--- RECORDS PROVIDED Enclosed Below ---

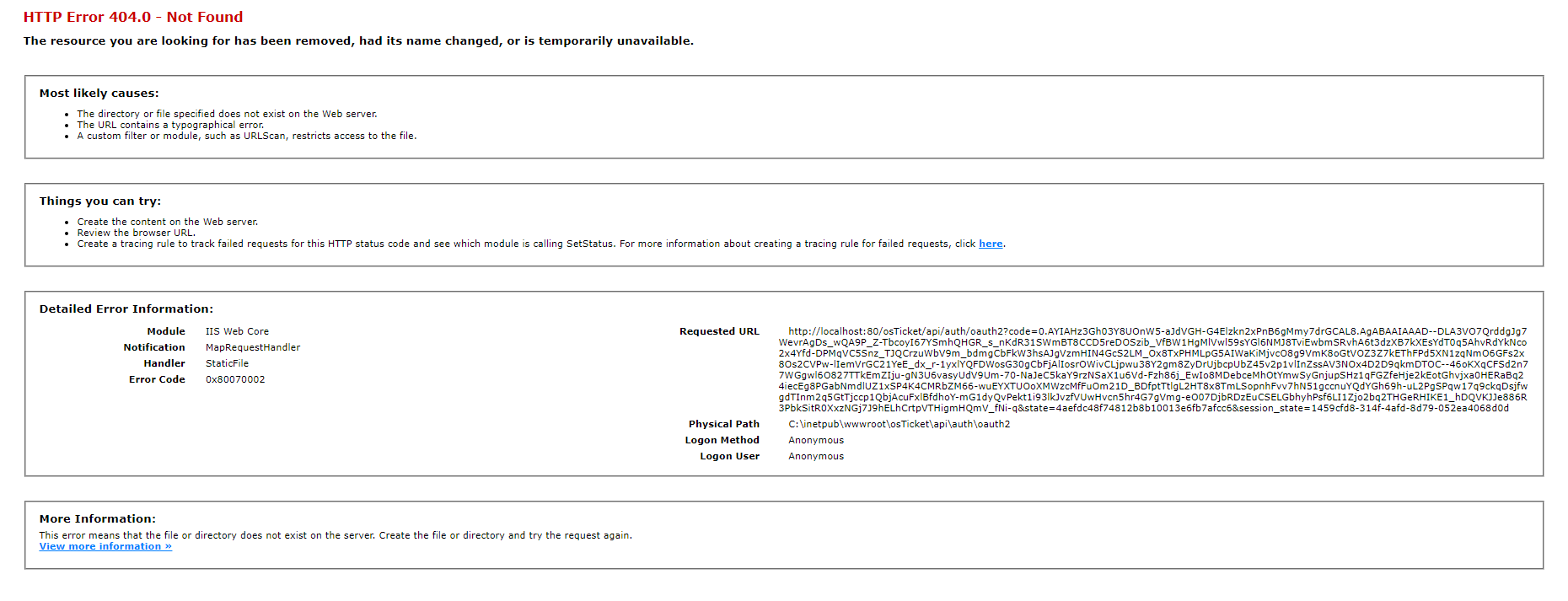Click the "IIS Web Core" module value
The image size is (1568, 601).
point(237,332)
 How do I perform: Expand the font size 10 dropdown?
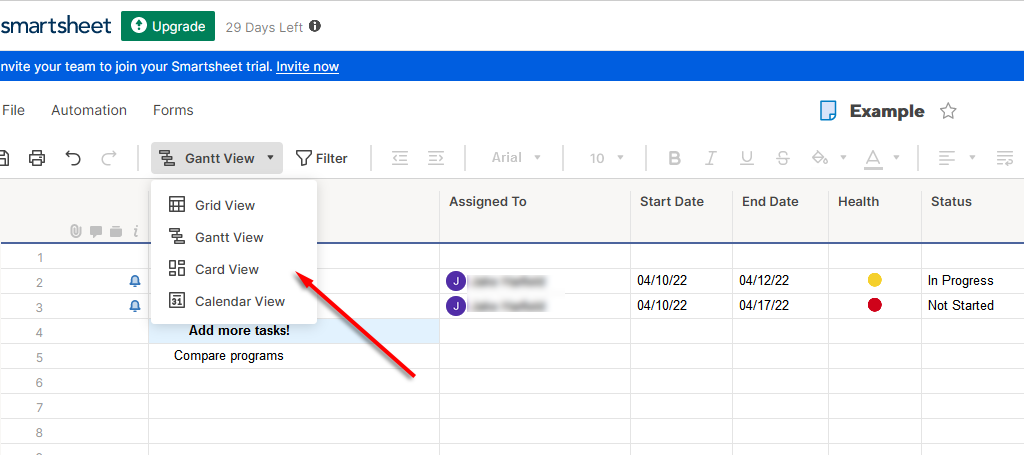point(607,158)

--- End of Enclosed RECORDS PROVIDED ---

ACTIVITY. Please copy exactly the lines from the one containing "How do I perform: Expand" through the last line of the records above, both included, and leave out any pictures.

SOLUTION FOR THIS EXERCISE.
 How do I perform: Expand the font size 10 dropdown?
point(607,158)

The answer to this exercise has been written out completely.